Created attachment 2369 [details] A patch which fixes this problem.
OK. I found the exact location. fatal("fork of unprivileged child failed") calls cleanup_exit(255). cleanup_exit(255) calls destroy_sensitive_data(1). destroy_sensitive_data(1) calls mm_audit_destroy_sensitive_data(fp, pid, uid). mm_audit_destroy_sensitive_data() uses global pmonitor->m_recvfd which now references a socket pair. ---------- mm_audit_destroy_sensitive_data() in monitor_wrap.c ---------- void mm_audit_destroy_sensitive_data(const char *fp, pid_t pid, uid_t uid) { Buffer m; buffer_init(&m); buffer_put_cstring(&m, fp); buffer_put_int64(&m, pid); buffer_put_int64(&m, uid); mm_request_send(pmonitor->m_recvfd, MONITOR_REQ_AUDIT_SERVER_KEY_FREE, &m); mm_request_receive_expect(pmonitor->m_recvfd, MONITOR_ANS_AUDIT_SERVER_KEY_FREE, &m); buffer_free(&m); } ---------- mm_audit_destroy_sensitive_data() in monitor_wrap.c ---------- Regarding privsep_preauth(), pmonitor = monitor_init() causes this problem when fork() fails. Fortunately, timeout was previously configured via alarm() which will eventually terminate the process even if fork() failed. ---------- privsep_preauth() in sshd.c ---------- static int privsep_preauth(Authctxt *authctxt) { int status; pid_t pid; /* Set up unprivileged child process to deal with network data */ pmonitor = monitor_init(); /* Store a pointer to the kex for later rekeying */ pmonitor->m_pkex = &xxx_kex; pid = fork(); if (pid == -1) { fatal("fork of unprivileged child failed"); (...snipped...) ---------- privsep_preauth() in sshd.c ---------- Regarding privsep_postauth(), monitor_reinit(pmonitor) causes this problem when fork() fails. Unfortunately, timeout previously configured via alarm() was disabled, which results in forever wait when fork() failed. ---------- privsep_postauth() in sshd.c ---------- static void privsep_postauth(Authctxt *authctxt) { u_int32_t rnd[256]; #ifdef DISABLE_FD_PASSING if (1) { #else if (authctxt->pw->pw_uid == 0 || options.use_login) { #endif /* File descriptor passing is broken or root login */ use_privsep = 0; goto skip; } /* New socket pair */ monitor_reinit(pmonitor); pmonitor->m_pid = fork(); if (pmonitor->m_pid == -1) fatal("fork of unprivileged child failed"); (...snipped...) ---------- privsep_postauth() in sshd.c ---------- I confirmed that the patch in Comment 3 can fix this problem.

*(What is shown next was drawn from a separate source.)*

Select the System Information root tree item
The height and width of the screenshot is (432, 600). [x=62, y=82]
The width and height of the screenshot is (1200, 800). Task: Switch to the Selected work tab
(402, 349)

As I get no response, I set importance to "major" due to following impact. This bug actually blocked an unattended ssh session (execution of batched job) of an enterprise server. The worst case might be "sleeping forever while trying to kdump over ssh" which means that "the kdump procedure is unable to reboot after the kernel panic", severely affecting availability (down time) of the enterprise servers.
look at this for next release
It's an issue of RHEL's downstream audit patches - https://bugzilla.redhat.com/show_bug.cgi?id=1028643 : openssh-5.3p1-audit.patch: + is_privsep_child = use_privsep && pmonitor != NULL && !mm_is_monitor(); This hunk needs a change.
Set all RESOLVED bugs to CLOSED with release of OpenSSH 7.1